The "ghosting" is just something you have to get used to as a candidate?
Though the ideal upper bound seems to be about 3 weeks net turnaround (for steps 1-4, altogether) for smaller companies (perhaps longer for monster-sized companies), nearly any time can be "reasonable"... as long as you get back to people by the time you say you will, more or less, at each stage in the process.
It's the "by the time you say you will" part that these companies seem to be having inordinate difficulty holding up to. And what people on the receiving end tend to find to be quite grating to be on the receiving end of, over and over and over again.
What looks like a good, normal, expected pace to me:
Day 0 - Candidate apply
This week - Phone call
Next week - On site interviews
Next next week - Offer letter ready to sign
Of course, we have to be in touch right away after each step to arrange the details for the next step. That means we're in touch within 24-48 hours after each step.
It'd be fun to build a tool that does this. I still have ~170 companies I applied to more than two months ago that I haven't heard back from yet. Funnier still is that in the end, the 3 offers I was fortunate enough to receive in the same timeline all had at most a timeline of 2 weeks from initial communication/application to offer. Rejections came either within a half second (auto somehow) to two weeks.

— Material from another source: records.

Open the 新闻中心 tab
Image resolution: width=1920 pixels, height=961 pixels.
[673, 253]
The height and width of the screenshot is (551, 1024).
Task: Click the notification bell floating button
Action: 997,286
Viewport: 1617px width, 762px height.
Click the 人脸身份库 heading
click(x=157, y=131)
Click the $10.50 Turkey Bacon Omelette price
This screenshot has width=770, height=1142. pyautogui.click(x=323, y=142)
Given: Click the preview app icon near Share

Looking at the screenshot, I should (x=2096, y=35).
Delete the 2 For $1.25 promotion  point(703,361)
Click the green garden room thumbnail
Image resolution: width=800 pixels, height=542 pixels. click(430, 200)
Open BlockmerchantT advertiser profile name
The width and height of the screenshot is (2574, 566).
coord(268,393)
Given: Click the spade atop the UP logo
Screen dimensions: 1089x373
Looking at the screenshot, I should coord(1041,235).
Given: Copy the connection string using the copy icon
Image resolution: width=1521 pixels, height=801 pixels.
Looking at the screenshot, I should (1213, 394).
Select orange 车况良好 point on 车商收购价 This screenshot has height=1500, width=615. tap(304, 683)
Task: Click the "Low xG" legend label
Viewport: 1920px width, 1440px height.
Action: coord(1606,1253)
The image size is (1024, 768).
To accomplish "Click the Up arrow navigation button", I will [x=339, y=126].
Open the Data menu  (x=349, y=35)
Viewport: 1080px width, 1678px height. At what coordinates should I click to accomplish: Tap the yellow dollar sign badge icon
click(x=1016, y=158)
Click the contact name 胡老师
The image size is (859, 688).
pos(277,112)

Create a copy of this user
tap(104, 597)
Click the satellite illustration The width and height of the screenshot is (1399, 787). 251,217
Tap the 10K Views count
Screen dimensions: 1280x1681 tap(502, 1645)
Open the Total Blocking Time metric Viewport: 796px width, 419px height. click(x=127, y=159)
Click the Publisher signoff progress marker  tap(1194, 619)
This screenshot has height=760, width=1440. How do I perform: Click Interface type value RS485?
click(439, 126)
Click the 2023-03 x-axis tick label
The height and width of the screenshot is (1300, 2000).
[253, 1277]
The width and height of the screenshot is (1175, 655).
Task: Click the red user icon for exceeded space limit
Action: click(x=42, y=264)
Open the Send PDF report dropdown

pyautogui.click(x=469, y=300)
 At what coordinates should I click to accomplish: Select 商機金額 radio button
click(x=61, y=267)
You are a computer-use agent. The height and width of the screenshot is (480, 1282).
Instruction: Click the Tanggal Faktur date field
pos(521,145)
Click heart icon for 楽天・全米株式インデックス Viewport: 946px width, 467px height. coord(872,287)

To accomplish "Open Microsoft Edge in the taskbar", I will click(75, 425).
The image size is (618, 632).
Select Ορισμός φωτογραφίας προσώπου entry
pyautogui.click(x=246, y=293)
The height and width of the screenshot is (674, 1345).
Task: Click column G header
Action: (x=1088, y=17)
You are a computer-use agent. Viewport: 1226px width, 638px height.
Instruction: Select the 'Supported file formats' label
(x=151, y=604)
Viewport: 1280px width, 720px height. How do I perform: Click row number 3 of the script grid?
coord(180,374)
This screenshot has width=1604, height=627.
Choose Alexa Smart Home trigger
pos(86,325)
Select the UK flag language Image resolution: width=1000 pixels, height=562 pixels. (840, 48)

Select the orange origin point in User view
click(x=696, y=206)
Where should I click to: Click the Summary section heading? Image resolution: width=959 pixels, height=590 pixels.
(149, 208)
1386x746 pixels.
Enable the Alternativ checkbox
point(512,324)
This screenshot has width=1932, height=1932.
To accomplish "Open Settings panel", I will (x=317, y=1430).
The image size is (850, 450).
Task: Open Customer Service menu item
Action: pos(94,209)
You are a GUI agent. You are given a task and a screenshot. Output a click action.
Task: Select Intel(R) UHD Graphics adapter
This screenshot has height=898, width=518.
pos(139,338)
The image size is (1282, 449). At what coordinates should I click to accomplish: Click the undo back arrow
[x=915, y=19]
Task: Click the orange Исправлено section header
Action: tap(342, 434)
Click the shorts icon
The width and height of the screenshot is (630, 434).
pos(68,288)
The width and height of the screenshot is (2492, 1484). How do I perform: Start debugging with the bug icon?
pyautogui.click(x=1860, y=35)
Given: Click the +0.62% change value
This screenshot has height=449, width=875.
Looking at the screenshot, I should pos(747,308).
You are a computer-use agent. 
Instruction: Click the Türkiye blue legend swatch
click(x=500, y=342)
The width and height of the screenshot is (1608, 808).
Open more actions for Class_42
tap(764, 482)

I think we could use close.io as a job seeker's tool instead of a CRM and it could be interesting to use it from the other side of the intended parties.
Never, really, because each company would only see my resume once, and they're getting my resume through expected channels.
I don't have a Compsci degree to fall back on. I needed to be realistic about my chances getting in to a company. Each company received a crafted, custom cover letter. These were not spam applications.
My guess is that a number of the applications were done via job boards rather than at each company. In my experience as someone still looking for a first job, job board applications seem to have incredibly low yields.
Because I chose an offer within a month. So approximately half of those were sent within 2-3 weeks before I accepted an offer, and of that half I had to turn down a good deal of follow-ups.
Also, bootcamp-grad. I chose a shotgun approach. It worked.
EDIT: to clarify, I haven't heard back from 170. I applied to ~300.
I've done interviews with a number of companies lately and yes, the experience is just all over the place. The most annoying are the companies which don't do what they advertise - like mentioning on their site they will give you feedback if you ask for it and then never responding to the question. Just don't offer it and it's going to be fine.
Surprisingly though, almost every recruitment company did send a proper rejection email. Internal HR - not so much. On the other hand internal recruitment is much simpler to prepare for. Recruiters often call back mentioning only their company and I have no idea which of the last 10 applications they happened to receive and what the position was about.
This is actually the most surprising thing I've seen since we started Triplebyte. Originally I'd assumed that every company complaining about how difficult it is to hire engineers, would be moving every candidate through their process as quickly as possible. In practice we learnt to stop working with companies who were too dysfunctional to get back to candidates promptly - even if it's just to let them know they needed a few more days to make a decision.
We'll also often see dysfunctional companies switch to the extreme opposite end of the responsiveness spectrum once they've made an offer and start pushing candidates to make a decision immediately. Better to have been responsiveness throughout the process. I suspect companies still underestimate how much that makes a candidate more positively inclined towards them once they're at the decision making stage.